As much as he's trying to avoid it, he just can't escape people's general curiosity about his love life since he moved out of the house that he and his 'Twilight' co-star shared after she cheated on him with married director Rupert Sanders. He went to the New York Times on Wednesday for a TimesTalks session (no doubt full of trepidation) and probably prayed journalist David Carr wouldn't bring that dreaded subject up. However, he did; albeit very briefly. When Pattinson remarked that America's obsession with fame came from wishing for a Royal family, Carr (who was probably finding a way to worm Kristen into the conversation the whole time) immediately said, 'So if you and Kristen have trouble it's like Charles and Di having trouble?' Awkward. R-Patz fans booed the impertinence of the question as the star looked very uncomfortable. When he finally said, "Well, uh, Charles", Carr seemed to come to his senses and kindly told him, "I wasn't really going there, just so you know".
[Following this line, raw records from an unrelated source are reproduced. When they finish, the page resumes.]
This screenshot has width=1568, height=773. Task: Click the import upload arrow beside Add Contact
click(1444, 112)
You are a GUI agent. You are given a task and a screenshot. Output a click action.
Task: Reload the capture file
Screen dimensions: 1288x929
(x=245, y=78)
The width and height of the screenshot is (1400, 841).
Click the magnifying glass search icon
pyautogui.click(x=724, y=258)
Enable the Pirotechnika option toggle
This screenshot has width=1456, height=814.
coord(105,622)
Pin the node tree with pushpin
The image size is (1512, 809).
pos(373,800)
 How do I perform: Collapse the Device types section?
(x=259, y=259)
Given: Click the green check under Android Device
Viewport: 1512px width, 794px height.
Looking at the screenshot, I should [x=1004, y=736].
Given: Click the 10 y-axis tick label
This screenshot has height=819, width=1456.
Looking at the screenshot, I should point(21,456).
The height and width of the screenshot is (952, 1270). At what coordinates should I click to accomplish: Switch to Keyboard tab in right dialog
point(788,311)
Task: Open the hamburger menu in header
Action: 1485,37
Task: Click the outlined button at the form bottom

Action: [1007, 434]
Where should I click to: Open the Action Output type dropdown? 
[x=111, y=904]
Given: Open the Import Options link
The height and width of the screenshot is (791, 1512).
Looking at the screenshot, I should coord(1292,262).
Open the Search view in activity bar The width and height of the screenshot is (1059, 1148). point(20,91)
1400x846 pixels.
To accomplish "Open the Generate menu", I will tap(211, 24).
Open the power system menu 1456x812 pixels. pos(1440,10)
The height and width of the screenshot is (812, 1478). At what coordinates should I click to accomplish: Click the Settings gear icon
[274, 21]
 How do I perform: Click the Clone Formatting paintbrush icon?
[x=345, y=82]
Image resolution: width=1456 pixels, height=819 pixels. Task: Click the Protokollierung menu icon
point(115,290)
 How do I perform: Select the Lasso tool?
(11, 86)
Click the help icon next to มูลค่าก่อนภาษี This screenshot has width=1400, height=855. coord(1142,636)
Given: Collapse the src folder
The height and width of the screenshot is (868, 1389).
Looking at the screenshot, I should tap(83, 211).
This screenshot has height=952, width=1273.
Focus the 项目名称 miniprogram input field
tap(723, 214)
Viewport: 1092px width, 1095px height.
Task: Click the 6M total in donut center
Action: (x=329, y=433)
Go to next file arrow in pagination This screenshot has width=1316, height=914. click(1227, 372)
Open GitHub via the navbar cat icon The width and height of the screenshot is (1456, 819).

Pattinson did come out with a rather cryptic notion though when describing the anarchy in his new movie 'Cosmopolis': 'Things fall apart when they're supposed to fall apart.' We'll leave you to decide what that one meant. The director, David Cronenberg, cheered him up though, referring to him saying, 'If Rob were a violin, he'd be a Stradivarius'. A Stradivarius is, if you don't know your violins, a particularly superior kind of stringed instrument; an apt comparison indeed.